Watch This offers movie recommendations inspired by new releases, premieres, current events, or occasionally just our own inscrutable whims. This week: Jackie Chan has two new movies, Vanguard and Iron Mask, headed for release. To honor the occasion, we’re recommending a few of his best vehicles.
When the hero of a Jackie Chan movie heads to a construction site with a full half-hour left on the clock, it produces a form of giddy, idealistic hope: Maybe, just maybe, it will segue into a TV episode’s worth of nonstop props-based mayhem. Mr. Nice Guy doesn’t reach that platonic ideal, but it still sends Chan through a delightful series of obstacle courses leading up to a climactic construction site free-for-all, featuring all the beams, boards, pallets, and temporary doors a slapstick athlete could ask for.
Following the success of Rumble In The Bronx, North American audiences were treated to a crash course in Chan’s brand of action-comic dexterity, as several studios wide-released a variety of his recent hits and catalog titles. Mr. Nice Guy had less of a lag than some, arriving in the U.S. a year and change after its 1997 Hong Kong debut, with 13 minutes trimmed out by New Line Cinema. (A recent Warner Archive Blu-ray includes both the original cut and the New Line version.) Regardless of timing, it was a turning point in Chan’s career: This was his first action film written and shot in English (it’s set in Australia), and his last wide U.S. release before Rush Hour took him to another, more Americanized level of stardom.
Compared to the Police Story films (two of which preceded Mr. Nice Guy in America as Supercop and Jackie Chan’s First Strike), Nice Guy feels like a palate cleanser. Although Chan does eventually drive a massive piece of construction equipment through a building, most of the other stunts are smaller scale, in part because he isn’t playing a, well, supercop.
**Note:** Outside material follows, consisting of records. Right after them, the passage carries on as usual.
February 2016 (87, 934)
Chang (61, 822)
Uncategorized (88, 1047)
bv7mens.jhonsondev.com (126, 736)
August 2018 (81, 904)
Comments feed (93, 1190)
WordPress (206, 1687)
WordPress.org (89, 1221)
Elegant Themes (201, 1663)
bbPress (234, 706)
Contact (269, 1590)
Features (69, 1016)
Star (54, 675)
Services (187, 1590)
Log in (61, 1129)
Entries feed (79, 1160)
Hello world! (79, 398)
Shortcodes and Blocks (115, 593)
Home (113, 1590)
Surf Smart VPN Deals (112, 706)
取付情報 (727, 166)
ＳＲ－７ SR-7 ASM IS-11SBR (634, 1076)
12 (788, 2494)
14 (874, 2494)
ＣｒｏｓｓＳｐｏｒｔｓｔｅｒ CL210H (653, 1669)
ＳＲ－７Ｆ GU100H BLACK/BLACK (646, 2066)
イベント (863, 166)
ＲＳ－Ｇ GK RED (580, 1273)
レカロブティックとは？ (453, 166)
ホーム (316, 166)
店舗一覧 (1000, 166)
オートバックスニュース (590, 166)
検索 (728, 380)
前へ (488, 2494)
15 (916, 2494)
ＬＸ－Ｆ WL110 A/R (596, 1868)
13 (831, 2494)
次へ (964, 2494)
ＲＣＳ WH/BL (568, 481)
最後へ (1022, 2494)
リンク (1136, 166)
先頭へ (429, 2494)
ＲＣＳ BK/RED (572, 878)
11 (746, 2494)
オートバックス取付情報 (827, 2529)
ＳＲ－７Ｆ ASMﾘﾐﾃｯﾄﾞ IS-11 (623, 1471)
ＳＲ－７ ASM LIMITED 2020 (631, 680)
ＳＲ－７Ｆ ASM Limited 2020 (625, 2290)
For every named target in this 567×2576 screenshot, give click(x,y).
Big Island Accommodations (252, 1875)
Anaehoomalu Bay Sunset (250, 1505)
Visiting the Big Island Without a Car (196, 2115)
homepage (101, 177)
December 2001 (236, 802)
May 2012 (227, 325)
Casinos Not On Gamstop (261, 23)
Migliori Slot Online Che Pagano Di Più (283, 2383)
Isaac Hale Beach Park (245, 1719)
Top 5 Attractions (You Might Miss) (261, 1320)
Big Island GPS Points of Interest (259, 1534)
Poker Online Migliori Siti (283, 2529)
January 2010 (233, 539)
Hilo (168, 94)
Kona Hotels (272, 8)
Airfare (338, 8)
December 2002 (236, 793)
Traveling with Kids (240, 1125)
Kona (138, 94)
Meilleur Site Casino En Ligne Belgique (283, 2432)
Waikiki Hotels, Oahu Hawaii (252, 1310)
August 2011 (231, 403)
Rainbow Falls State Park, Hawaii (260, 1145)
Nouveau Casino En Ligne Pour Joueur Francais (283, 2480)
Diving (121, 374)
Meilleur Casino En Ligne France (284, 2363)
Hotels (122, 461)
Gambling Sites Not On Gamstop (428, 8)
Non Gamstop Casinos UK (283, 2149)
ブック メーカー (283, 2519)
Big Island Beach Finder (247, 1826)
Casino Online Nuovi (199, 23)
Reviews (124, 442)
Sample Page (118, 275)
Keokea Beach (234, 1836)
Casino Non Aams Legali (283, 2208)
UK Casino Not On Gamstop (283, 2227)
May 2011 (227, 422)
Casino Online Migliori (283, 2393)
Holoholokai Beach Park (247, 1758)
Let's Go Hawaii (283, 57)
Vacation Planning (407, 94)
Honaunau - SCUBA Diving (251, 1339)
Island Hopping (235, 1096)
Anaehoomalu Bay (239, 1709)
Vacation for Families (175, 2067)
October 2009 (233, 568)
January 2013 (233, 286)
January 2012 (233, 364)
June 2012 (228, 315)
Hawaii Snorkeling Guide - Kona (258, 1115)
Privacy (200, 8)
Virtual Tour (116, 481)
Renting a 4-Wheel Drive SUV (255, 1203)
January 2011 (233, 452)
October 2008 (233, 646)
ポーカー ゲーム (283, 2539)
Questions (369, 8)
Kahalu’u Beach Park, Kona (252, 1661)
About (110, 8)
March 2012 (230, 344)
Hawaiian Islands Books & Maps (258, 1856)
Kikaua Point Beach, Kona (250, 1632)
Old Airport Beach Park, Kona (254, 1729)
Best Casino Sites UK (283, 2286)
He’s a mild-mannered TV chef (named Jackie, naturally) who has a chance meeting with Diana (Gabrielle Fitzpatrick), a journalist on the trail of a hot story. She’s pursued by gangsters who know she has a video of them murdering a street gang leader. As she and Jackie escape, the incriminating tape gets switched with one of Jackie’s TV recordings, putting the gangsters on his tail.
How and why this tape includes cinematic cuts to various angles is never explained—and the story has plenty of more obvious convolutions, too. It doesn’t much matter, though, as the ins and outs establish a simple formula to generate set pieces: Jackie goes somewhere seemingly safe, a bunch of chintzily dressed gangsters show up and swarm him demanding the tape, and he’s forced to fight his way out. Director and fellow martial artist Sammo Hung (who also has a running-gag cameo as an unlucky cyclist) choreographs the action with such a light touch that even the occasional bombast feels whimsical, like how a mayhem-heavy chase scene revolves around a horse-drawn carriage. As ever, Chan turns his affability into a weapon; when he stumbles into Diana’s peril (which, in the New Line cut at least, happens hilariously fast, at the seven-minute mark), he’s absorbed into the action effortlessly, even though he never looks as if he particularly wants to hurt anyone. (In the first extended fight scene, he spends a comical amount of time trying not to fire a gun.)
The only disappointment is the grievous lack of a full-on kitchen fight sequence. In a less entertaining movie, casting Chan as a chef without ever contriving a reason for him to balance on an avalanche of rolling pins or using a baking sheet as a shield would be malpractice. Mr. Nice Guy zips by almost too quickly to notice.